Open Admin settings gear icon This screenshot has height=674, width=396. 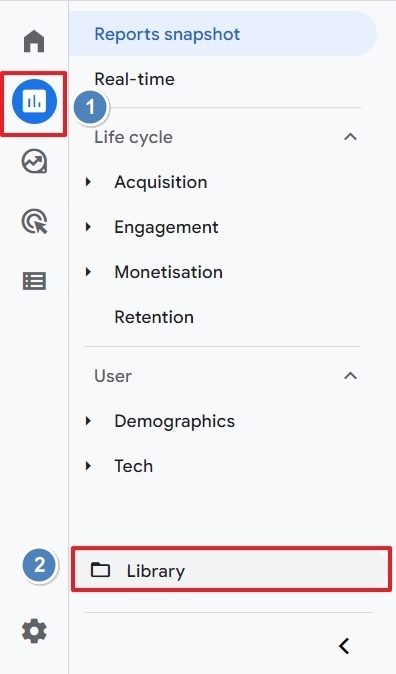click(34, 631)

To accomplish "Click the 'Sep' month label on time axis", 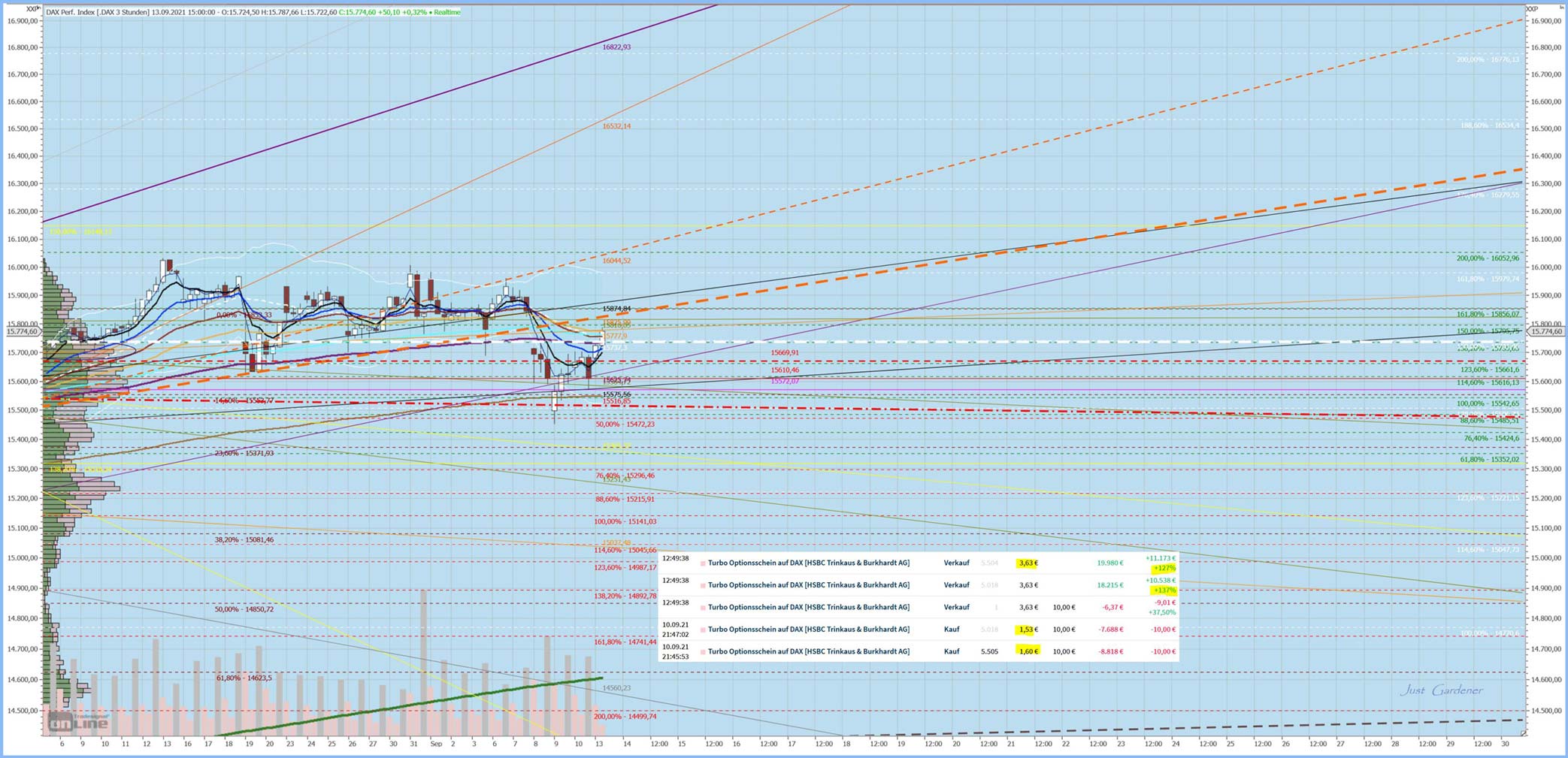I will click(x=436, y=744).
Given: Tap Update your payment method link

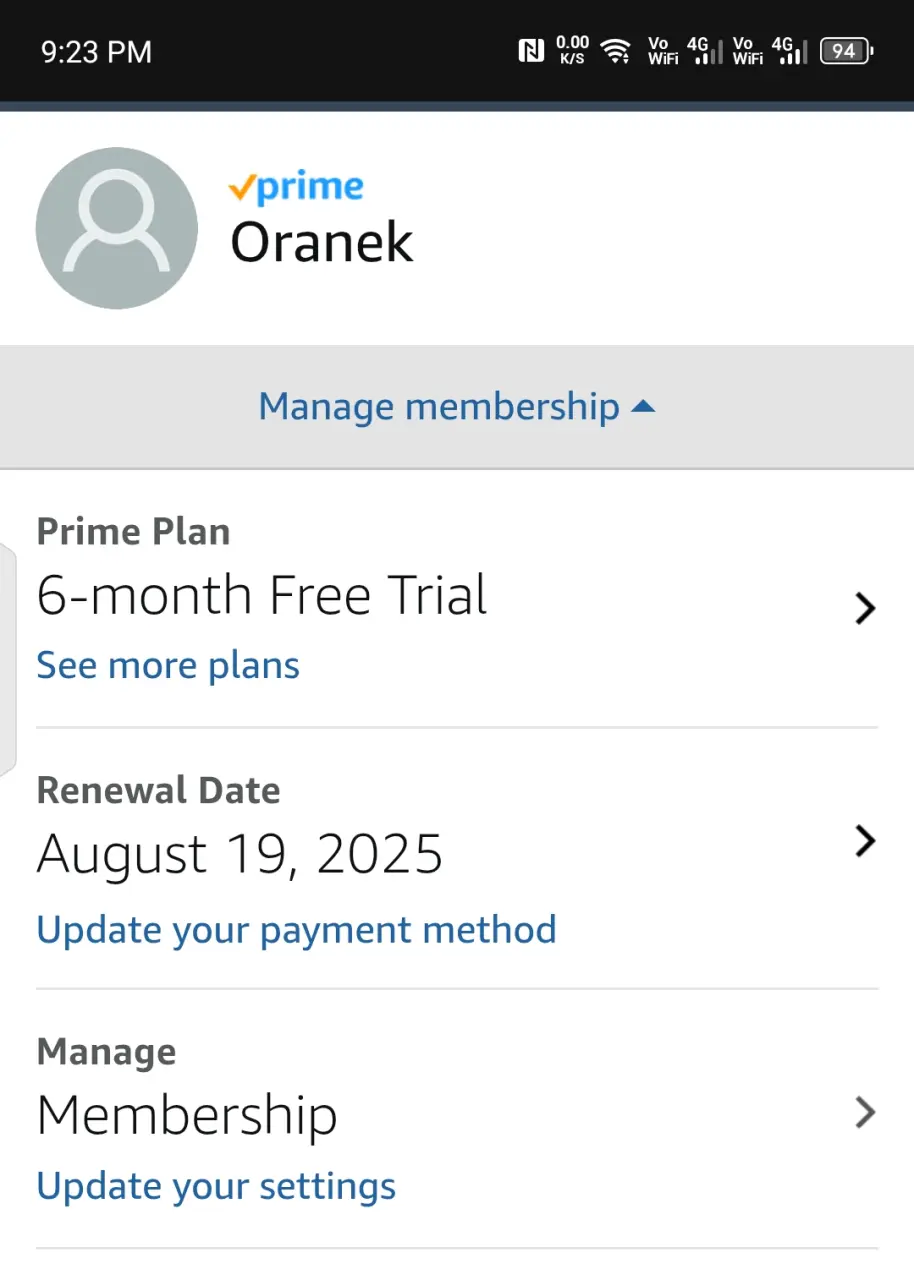Looking at the screenshot, I should coord(296,930).
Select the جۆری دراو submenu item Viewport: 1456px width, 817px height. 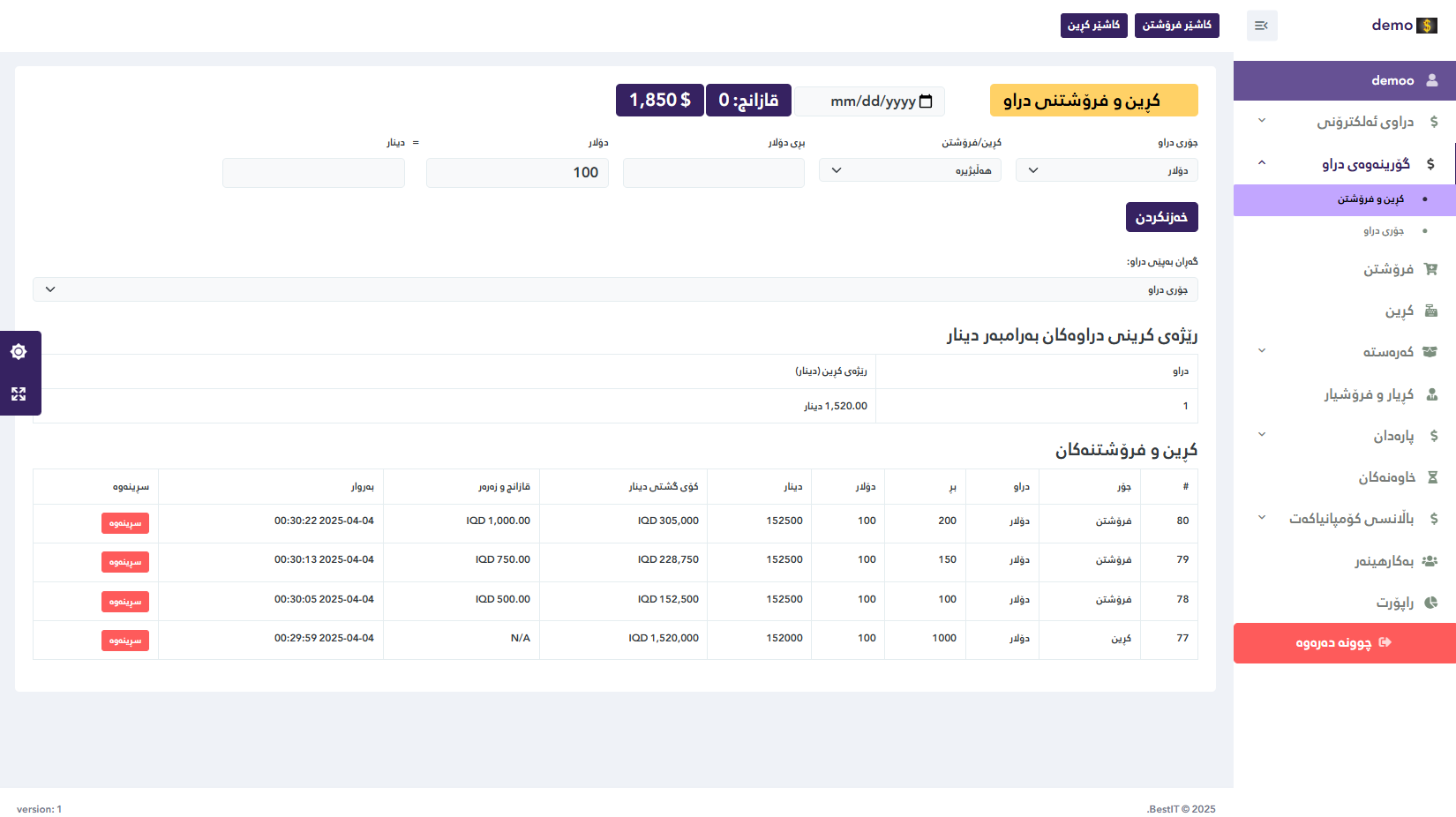(x=1383, y=231)
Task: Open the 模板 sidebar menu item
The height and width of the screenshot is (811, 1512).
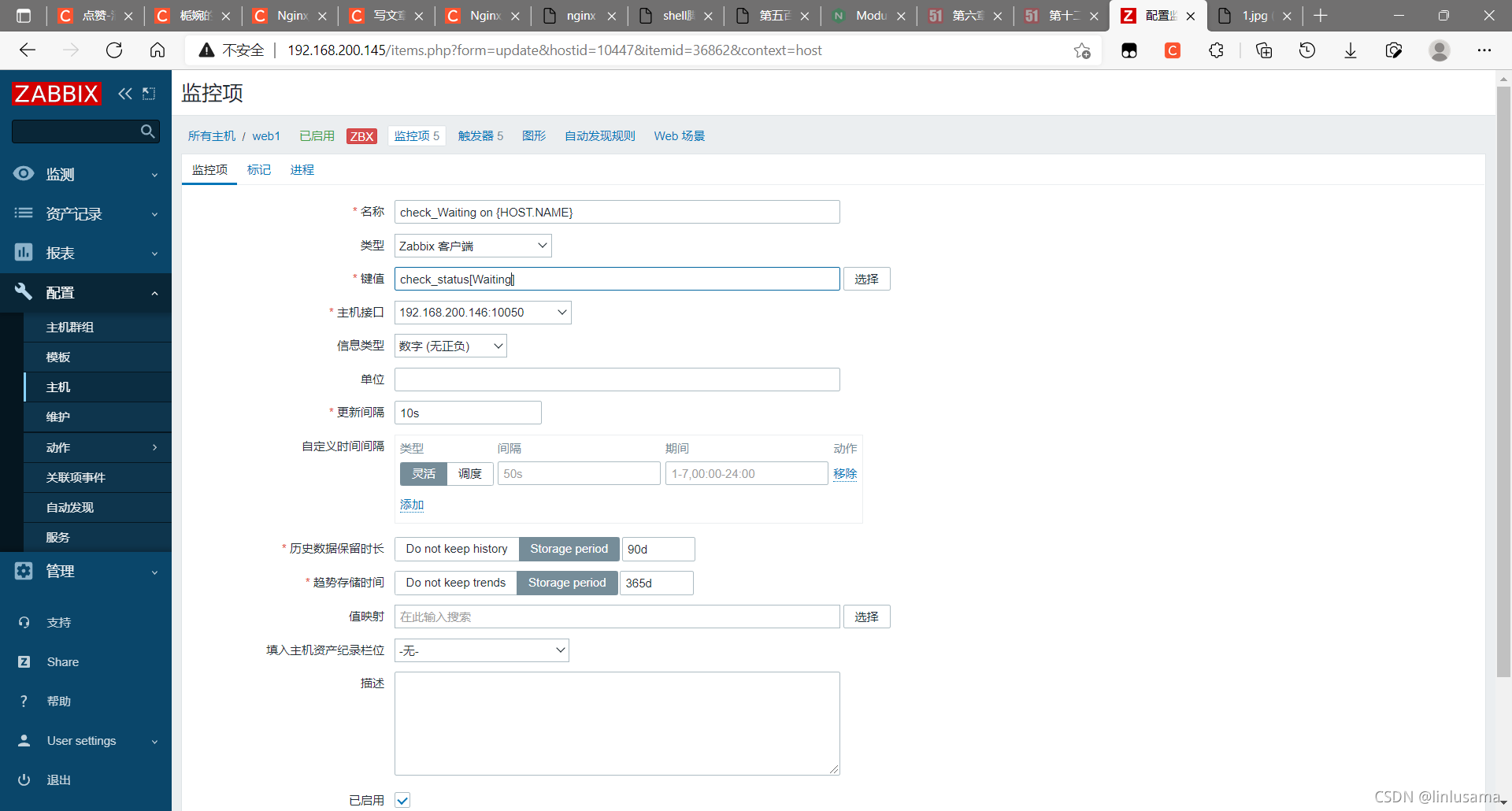Action: coord(58,357)
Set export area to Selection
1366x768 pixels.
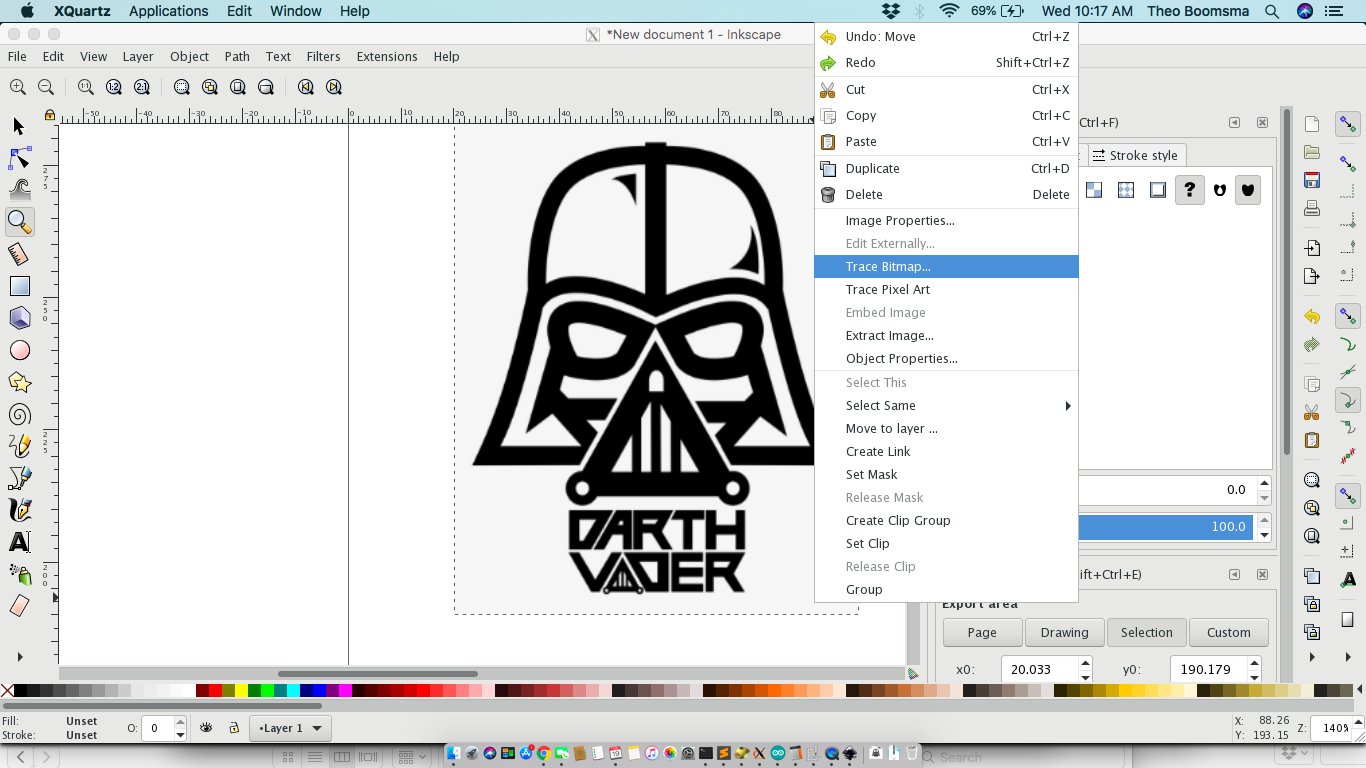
========
▶ _DIRECTIONS FOR THIS TASK_
The lines to be extracted begin at the line containing "The height and" and continue through the final line of the material above, both ends included. Reproduce them exactly, without the pictures.

▶ _WRITTEN RESPONSE_
The height and width of the screenshot is (811, 1512).
Action: coord(58,357)
Set export area to Selection
1366x768 pixels.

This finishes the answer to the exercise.